Researchers from Northwestern University have stumbled upon a previously unobserved function of a protein found in the cell nuclei of all flora and fauna. In addition to exporting materials out of the nucleus, the protein, called Exportin-1 (also called Xpo1 or Crm1), seems to play a role in promoting gene transcription, the process that creates RNA replicas of strands of DNA to express genes.
Transcription factors, which regulate transcription, can also direct genes to interact with the nuclear pore complex, which serves as a conduit for molecules to move into or out of the nucleus. Exportin-1, the researchers found, forms a link between the two.

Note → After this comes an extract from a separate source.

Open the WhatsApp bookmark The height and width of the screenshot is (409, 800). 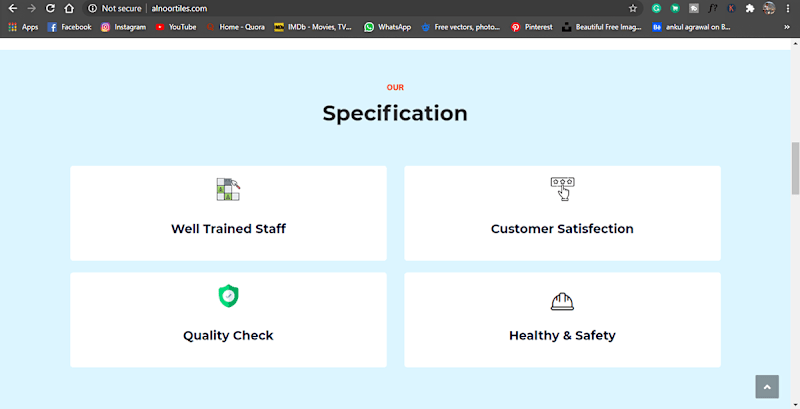point(387,27)
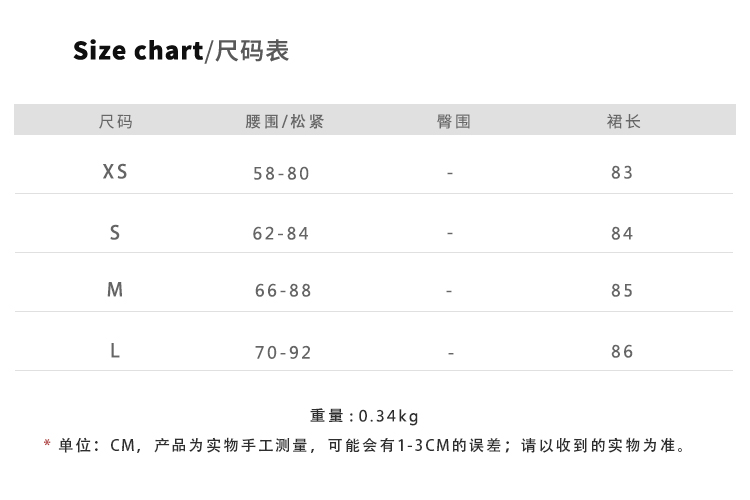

By tethering transcription factors - and with them, hundreds of genes - to nuclear pore proteins, genes are moved to the edge of the nucleus, stimulating stronger gene expression.
"Because Exportin-1 is often overexpressed in cancers and leukemia, this work also raises the possibility that this newly discovered function is important in promoting cancer growth," said Molecular Biosciences Professor Jason Brickner, who led the study. "The work provides a molecular explanation for a phenomenon I discovered 20 years ago - the movement of genes to the nuclear periphery when they are turned on."
Brickner's 20 years of research in the department of molecular biosciences at Northwestern's Weinberg College of Arts & Sciences has mainly focused on yeast, an organism he says is "an excellent model for eukaryotic cells" because it has many features in its nucleus that are present universally across all plants, animals and fungi. Because Exportin-1 is found in all these organisms, the way it interacts with the genome may be true in all eukaryotes.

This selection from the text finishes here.